No segundo semestre, o BNDES dará início a um projeto-piloto para um novo produto de financiamento a provedores regionais com valores que começam com R$ 1 milhão e com trâmite mais simplificado sem necessidade de balanço auditado para dar entrada ao pedido. Outros esforços que estão sendo feitos e podem beneficiar esse mercado envolvem a diminuição para R$ 10 milhões a linha do Finem Telecom, antes R$ 20 milhões, e utilização do Fust para crédito ou garantia dos empréstimos.

As informações foram dadas hoje pelo diretor de TIC do banco, Ricardo Rivera, durante sua participação na Abrint 2018. O executivo informou que há seis meses a instituição financeira vem se dedicando mais a entender o mercado de provedores. “Trata-se de uma área de crescimento rápido que não tem ativos, a não ser suas redes, para dar como garantia nos empréstimos”, ressaltou.

Por conta dessa característica, o banco estuda ainda um outro plano específico para provedores que poderia trabalhar com garantias alternativas, como recebíveis e garantia solidária. Rivera também quer entender porque esse mercado não vem utilizando o FGI (Fundo Garantidor de Investimentos).

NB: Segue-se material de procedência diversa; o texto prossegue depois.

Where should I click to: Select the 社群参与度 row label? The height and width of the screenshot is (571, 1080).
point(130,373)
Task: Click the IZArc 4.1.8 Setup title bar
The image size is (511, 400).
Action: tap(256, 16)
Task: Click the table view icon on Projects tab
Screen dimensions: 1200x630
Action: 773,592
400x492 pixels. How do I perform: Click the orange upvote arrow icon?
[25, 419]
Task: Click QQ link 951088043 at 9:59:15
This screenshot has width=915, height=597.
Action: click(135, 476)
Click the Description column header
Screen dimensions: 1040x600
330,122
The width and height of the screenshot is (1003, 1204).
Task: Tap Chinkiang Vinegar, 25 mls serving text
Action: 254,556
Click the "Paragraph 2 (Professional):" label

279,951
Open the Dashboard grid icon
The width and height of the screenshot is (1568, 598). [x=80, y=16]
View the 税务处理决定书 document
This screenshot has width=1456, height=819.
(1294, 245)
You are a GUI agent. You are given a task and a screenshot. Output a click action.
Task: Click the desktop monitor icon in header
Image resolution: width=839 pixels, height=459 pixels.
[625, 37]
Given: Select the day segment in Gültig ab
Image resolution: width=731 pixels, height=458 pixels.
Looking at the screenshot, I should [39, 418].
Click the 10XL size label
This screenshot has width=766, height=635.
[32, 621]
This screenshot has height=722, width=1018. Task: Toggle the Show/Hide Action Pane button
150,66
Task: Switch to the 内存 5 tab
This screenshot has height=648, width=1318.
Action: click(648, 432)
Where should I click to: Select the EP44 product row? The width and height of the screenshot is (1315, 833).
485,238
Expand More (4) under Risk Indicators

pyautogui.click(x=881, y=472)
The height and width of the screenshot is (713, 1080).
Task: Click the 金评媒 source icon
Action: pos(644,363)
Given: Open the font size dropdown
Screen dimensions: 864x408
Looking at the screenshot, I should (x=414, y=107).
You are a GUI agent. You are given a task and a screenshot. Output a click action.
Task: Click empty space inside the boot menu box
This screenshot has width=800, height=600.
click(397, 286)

Não é apenas o BNDES que tem prestado mais atenção ao segmento de ISPs. A Finep também quer entender a baixa procura por recursos disponíveis para compra de infraestrutura. Até agora, foram registrados 52 interessados, dos quais 30 estão em processo de inscrição e nove fechando a proposta para inscrição.

Para André Nunes, superintendente da financiadora, a inclusão dos cabos de fibras ópticas no plano de financiamento a compras deverá reverter esses números. “Era difícil fazer uma proposta sem incluir a fibra”, disse.

“Nós temos R$ 630 milhões disponíveis e os projetos precisam aparecer”, ressaltou.